Egyptian novelist and journalist

Shady Lewis Boutros (شادي لويس بطرس; born 1978) is an Egyptian novelist and journalist. He has written three novels, including On the Greenwich Line, published in Arabic in 2020. The English translation, by Katherine Halls, was published in 2025, and was shortlisted for the EBRD Literature Prize and the Banipal Prize for Arabic Literary Translation. It won the James Tait Black Memorial Prize in 2026.

==Life==
Lewis was born in Cairo in 1978. He is of Coptic Christian origin. He has lived in London since 2006.

==Career==
Lewis's first novel, Ways of the Lord (Turuq Al Rab, 2018), focused on a Christian man living in Egypt.

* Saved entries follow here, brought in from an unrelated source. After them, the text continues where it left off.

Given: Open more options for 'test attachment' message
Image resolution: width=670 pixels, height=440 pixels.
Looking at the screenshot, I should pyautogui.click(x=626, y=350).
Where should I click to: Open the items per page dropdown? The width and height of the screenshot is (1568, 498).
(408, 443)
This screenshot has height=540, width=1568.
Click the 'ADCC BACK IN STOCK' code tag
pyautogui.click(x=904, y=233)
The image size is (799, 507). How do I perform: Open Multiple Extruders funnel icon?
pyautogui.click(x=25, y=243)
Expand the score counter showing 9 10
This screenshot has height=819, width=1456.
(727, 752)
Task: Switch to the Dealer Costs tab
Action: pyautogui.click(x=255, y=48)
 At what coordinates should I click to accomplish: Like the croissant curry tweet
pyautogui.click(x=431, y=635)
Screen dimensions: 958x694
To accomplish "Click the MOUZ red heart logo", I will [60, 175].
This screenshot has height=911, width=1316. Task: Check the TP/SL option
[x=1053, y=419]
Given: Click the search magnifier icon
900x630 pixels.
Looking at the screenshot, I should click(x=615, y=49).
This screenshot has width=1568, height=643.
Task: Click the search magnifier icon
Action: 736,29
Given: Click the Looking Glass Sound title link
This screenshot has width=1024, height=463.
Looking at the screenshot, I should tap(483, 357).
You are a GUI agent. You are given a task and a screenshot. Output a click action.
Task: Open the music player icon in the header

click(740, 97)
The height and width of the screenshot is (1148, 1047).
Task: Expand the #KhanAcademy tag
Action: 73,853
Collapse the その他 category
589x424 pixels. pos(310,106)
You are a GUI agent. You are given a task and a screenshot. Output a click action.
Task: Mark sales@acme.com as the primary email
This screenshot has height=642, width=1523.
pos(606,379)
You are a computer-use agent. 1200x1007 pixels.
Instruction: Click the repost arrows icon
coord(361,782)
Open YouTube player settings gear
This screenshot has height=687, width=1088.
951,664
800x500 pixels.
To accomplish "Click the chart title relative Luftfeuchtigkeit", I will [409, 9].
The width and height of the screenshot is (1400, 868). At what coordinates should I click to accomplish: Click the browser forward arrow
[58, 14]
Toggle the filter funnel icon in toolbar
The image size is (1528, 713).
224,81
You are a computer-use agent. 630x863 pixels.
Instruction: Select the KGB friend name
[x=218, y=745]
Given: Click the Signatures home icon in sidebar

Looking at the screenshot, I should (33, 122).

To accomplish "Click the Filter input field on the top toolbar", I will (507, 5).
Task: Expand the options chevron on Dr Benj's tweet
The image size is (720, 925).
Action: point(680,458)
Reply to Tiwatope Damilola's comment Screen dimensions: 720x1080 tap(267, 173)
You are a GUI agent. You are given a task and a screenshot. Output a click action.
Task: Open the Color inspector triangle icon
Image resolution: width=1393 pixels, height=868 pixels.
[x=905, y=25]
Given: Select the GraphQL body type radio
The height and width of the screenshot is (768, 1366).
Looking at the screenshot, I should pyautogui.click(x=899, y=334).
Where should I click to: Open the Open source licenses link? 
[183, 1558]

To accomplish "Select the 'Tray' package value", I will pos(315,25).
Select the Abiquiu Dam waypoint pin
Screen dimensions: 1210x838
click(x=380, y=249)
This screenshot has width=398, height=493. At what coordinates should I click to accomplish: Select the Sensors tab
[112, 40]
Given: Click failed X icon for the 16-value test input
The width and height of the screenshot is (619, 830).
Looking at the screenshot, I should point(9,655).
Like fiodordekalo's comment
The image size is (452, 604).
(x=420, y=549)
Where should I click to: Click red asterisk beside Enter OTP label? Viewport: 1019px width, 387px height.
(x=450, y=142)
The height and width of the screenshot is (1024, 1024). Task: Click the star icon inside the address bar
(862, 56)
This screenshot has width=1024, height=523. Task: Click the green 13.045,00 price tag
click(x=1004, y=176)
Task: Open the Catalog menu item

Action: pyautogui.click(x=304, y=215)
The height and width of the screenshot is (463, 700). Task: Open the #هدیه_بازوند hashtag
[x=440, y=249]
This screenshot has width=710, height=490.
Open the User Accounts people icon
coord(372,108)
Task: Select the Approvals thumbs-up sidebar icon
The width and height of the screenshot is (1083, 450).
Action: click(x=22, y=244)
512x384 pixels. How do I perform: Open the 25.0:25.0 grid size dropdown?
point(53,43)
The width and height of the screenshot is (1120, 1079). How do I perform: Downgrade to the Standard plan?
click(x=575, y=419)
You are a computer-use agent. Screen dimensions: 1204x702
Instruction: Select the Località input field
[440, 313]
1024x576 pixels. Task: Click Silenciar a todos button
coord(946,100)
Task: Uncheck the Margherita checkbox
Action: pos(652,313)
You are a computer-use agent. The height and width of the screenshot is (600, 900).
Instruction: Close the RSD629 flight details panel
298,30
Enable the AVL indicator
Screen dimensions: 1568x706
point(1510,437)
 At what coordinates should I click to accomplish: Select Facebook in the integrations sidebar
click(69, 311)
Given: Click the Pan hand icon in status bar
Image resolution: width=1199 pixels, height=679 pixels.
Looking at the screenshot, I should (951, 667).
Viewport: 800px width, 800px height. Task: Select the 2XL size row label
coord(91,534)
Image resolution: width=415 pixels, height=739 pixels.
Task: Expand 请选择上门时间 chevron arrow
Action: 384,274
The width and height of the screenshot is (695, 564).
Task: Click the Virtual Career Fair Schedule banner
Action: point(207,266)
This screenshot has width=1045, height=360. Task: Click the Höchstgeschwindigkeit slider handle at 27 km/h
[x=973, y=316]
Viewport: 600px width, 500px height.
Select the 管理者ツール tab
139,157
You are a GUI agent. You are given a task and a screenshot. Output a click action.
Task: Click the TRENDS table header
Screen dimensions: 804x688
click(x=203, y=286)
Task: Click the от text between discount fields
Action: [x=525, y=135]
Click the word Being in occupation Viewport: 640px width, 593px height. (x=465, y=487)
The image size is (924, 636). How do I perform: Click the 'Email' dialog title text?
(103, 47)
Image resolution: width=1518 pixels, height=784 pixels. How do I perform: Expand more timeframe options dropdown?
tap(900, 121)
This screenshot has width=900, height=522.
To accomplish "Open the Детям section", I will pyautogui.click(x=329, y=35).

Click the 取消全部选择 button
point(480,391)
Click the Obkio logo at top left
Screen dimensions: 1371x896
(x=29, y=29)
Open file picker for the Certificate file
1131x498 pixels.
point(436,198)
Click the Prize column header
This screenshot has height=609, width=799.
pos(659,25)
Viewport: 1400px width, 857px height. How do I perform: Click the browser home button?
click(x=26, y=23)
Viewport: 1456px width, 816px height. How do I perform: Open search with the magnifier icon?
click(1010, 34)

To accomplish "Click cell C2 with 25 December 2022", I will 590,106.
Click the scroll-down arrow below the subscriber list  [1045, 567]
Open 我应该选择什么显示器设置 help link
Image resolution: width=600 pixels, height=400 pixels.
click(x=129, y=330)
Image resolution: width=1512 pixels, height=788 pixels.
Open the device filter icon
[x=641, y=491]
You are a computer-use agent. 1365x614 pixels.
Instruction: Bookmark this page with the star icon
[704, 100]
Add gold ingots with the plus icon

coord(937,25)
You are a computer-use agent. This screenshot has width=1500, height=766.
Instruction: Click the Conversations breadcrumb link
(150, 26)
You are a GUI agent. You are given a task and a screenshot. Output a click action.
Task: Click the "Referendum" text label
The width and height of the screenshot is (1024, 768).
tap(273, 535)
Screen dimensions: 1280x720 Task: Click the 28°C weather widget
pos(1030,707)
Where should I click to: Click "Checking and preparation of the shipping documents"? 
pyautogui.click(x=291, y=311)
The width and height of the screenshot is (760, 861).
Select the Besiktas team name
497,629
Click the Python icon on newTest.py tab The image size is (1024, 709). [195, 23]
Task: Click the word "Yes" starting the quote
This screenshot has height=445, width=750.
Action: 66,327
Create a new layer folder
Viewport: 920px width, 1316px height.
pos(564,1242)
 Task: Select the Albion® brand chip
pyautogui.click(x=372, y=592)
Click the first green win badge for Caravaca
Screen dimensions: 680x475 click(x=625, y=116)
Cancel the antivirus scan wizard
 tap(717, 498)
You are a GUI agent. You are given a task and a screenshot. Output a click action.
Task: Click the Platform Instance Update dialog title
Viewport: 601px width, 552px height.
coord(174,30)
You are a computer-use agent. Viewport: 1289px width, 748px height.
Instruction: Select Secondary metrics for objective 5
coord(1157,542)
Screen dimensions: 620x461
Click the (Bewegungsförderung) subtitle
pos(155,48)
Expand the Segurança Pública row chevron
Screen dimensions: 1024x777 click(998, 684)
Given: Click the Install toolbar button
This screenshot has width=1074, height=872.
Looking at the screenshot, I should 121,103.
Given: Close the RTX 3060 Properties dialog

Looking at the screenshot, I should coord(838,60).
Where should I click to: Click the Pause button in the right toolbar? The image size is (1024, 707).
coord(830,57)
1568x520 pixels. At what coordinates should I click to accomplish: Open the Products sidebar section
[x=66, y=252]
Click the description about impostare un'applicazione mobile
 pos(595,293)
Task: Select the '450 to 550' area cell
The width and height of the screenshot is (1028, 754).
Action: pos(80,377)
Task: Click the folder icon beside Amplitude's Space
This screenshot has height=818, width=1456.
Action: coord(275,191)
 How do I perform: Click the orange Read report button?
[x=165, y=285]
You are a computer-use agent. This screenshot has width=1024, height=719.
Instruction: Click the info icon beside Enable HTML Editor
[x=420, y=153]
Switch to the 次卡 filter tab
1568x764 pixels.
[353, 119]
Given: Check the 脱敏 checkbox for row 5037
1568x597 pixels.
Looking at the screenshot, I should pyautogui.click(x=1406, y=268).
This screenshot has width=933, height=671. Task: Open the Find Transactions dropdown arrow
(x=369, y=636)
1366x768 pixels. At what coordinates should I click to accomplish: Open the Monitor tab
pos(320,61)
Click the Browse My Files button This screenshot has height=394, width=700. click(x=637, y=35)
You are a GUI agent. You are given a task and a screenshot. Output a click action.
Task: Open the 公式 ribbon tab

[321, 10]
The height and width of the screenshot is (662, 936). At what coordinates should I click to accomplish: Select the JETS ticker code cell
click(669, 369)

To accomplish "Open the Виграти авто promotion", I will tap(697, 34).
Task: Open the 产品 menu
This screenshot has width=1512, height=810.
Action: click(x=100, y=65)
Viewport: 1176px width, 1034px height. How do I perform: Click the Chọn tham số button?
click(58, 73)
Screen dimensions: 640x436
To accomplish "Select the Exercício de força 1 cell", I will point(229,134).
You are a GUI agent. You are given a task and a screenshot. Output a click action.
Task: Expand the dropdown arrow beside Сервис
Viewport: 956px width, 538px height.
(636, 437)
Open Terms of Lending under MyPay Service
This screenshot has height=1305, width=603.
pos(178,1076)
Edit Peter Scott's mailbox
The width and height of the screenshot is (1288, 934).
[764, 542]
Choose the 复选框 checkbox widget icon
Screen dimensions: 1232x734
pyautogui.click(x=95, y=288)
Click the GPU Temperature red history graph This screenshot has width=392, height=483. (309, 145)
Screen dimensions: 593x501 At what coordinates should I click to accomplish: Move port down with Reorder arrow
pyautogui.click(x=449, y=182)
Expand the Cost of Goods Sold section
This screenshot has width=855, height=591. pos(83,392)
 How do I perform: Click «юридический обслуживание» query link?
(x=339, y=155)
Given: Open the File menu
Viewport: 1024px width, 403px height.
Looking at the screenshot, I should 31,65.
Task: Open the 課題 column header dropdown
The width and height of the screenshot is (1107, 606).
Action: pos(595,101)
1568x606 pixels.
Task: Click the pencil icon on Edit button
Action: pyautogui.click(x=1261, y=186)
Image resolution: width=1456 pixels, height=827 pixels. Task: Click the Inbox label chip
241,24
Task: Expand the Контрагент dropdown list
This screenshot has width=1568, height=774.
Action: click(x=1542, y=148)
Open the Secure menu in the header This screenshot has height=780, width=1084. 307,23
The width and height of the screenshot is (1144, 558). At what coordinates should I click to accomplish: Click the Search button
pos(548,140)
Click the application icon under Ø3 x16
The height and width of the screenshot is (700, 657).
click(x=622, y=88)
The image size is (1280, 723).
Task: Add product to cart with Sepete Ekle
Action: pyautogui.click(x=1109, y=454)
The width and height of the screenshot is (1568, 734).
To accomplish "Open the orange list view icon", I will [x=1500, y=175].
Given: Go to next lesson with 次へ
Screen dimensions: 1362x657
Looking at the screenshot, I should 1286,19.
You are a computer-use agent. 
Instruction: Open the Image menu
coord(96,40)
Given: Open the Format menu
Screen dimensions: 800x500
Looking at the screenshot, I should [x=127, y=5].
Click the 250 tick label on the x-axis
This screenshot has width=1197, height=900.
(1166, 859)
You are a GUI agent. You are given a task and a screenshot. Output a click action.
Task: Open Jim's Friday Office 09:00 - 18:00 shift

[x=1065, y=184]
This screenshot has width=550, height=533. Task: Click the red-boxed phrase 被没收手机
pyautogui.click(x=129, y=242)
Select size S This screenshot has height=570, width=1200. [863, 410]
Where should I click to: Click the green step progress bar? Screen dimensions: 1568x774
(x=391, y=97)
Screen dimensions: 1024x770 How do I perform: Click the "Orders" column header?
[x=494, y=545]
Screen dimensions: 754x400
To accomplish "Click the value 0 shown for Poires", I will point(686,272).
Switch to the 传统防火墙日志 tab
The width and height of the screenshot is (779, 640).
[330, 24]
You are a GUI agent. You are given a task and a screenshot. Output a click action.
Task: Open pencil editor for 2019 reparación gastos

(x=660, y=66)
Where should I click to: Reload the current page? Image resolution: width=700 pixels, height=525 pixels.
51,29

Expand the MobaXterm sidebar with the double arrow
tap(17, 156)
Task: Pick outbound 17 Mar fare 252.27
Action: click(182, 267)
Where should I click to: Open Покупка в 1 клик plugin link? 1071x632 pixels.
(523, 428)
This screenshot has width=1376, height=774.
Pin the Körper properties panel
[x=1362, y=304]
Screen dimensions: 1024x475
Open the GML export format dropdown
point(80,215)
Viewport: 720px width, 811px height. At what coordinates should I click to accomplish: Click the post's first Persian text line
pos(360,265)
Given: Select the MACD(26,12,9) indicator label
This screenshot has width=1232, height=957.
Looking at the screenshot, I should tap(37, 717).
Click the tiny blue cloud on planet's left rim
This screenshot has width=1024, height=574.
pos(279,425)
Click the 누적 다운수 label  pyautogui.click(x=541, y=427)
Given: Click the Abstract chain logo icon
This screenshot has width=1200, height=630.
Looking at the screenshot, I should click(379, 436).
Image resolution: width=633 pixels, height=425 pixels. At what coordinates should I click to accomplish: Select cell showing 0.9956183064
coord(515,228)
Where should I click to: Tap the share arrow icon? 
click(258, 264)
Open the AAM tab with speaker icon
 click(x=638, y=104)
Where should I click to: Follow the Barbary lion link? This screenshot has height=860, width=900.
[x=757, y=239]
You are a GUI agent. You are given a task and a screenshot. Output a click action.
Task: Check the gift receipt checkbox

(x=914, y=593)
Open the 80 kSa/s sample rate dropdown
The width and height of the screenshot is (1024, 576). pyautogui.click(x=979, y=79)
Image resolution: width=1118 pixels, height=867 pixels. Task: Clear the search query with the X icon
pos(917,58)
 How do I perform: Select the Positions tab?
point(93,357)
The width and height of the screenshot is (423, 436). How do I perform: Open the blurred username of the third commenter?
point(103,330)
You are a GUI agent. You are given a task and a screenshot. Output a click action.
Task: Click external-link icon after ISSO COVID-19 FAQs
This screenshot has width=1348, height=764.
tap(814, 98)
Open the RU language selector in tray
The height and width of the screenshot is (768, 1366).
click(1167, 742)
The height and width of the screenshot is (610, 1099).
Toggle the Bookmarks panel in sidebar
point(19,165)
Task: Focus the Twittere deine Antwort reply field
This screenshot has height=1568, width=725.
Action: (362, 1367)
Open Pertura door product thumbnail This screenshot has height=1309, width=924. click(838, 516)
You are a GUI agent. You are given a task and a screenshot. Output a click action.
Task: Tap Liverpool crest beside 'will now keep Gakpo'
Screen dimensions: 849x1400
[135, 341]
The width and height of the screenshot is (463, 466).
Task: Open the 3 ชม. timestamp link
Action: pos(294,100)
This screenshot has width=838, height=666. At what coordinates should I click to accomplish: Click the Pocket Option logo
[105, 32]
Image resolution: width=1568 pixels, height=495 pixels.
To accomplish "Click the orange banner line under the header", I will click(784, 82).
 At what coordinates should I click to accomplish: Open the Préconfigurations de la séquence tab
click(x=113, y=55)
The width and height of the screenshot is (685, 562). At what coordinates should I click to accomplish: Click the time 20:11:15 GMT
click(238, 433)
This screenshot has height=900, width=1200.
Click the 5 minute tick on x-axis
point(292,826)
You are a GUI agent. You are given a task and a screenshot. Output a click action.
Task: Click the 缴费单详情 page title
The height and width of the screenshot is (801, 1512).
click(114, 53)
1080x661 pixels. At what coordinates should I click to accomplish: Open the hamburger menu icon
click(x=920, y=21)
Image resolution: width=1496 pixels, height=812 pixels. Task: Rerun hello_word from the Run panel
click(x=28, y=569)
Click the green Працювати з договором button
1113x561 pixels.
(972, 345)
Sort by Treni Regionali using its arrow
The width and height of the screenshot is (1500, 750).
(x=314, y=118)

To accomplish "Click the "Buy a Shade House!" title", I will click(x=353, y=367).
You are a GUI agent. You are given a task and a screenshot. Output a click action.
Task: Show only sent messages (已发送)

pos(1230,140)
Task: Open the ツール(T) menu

His second novel, On the Greenwich Line (Ala Khat Greenwich), was published in 2020. The English translation by Katharine Halls was published by Peirene Press. It won the James Tait Black Prize for fiction in 2026. It is only the third book in translation to win this award. It was also longlisted for the Queen Mary Small Press Fiction Prize and shortlisted for the EBRD Literature Prize. Katherine Halls was shortlisted for the Banipal Prize for Arabic Literary Translation for her English translation of the novel. The French translation by Sophie Pommier and May Rostom was nominated for the 2023 Prix de la littérature arabe.

His third novel, A Brief History of Creation and East Cairo (Tarikh Mugaz Lilkhaliqah wa Sharq Al Qahira), was published in 2021. The French translation by Sophie Pommier and May Rostom was shortlisted for the Prix de la littérature arabe 2025.

Lewis has also published a travel diary.